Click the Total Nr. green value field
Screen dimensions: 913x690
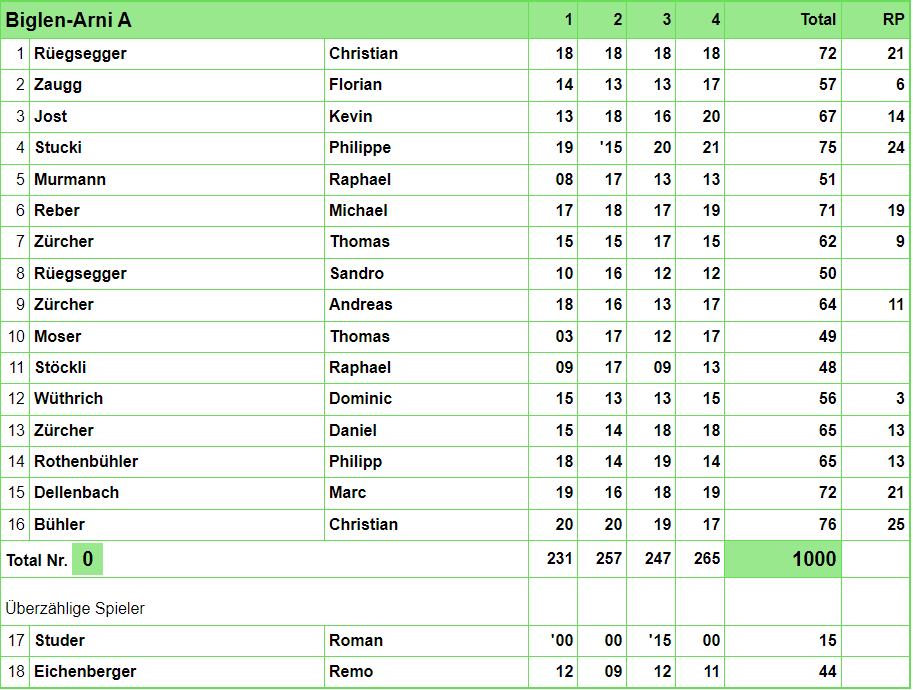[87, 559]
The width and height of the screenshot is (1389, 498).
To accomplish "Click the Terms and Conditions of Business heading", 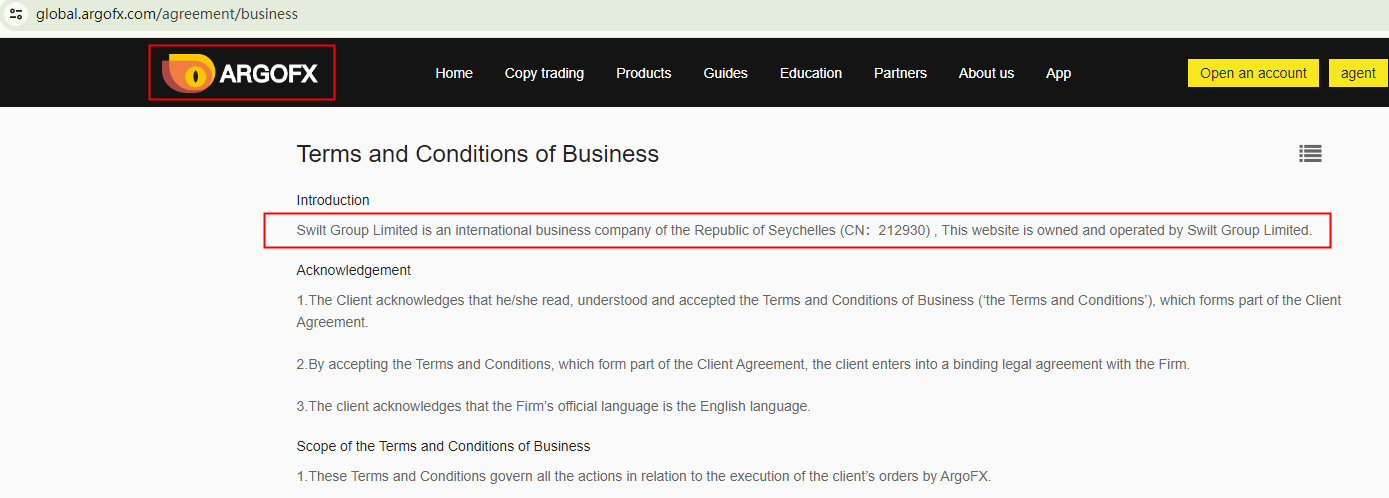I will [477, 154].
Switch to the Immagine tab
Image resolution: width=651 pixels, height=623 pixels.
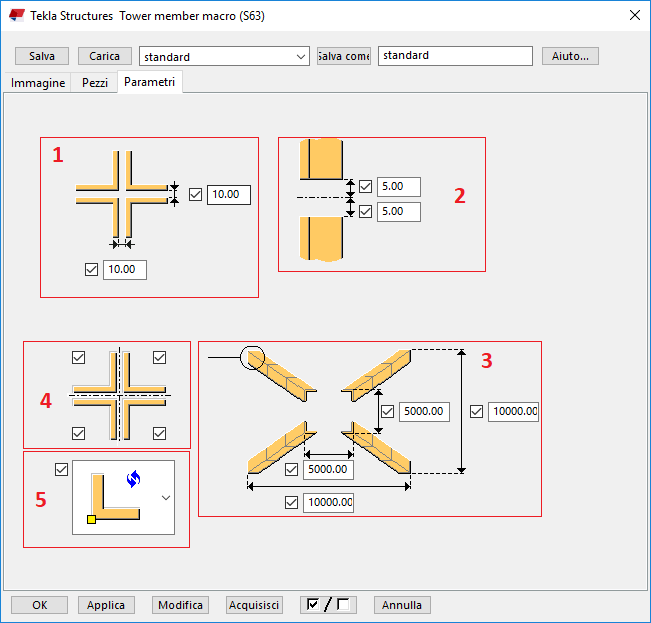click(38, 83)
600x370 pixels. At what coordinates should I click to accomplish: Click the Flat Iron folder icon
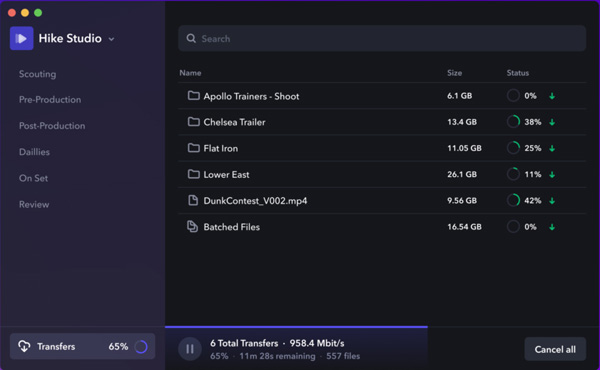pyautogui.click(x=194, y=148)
= = = = =
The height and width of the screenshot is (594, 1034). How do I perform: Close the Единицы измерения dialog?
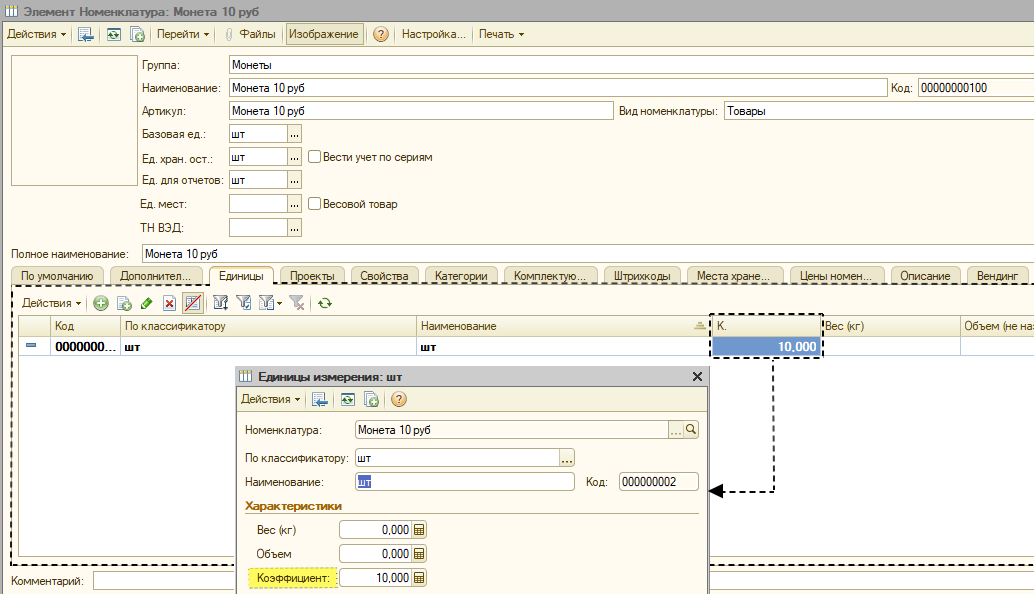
= = = = =
Please work out how many lines of the data include the string "screenshot" and reply with the number alone.

2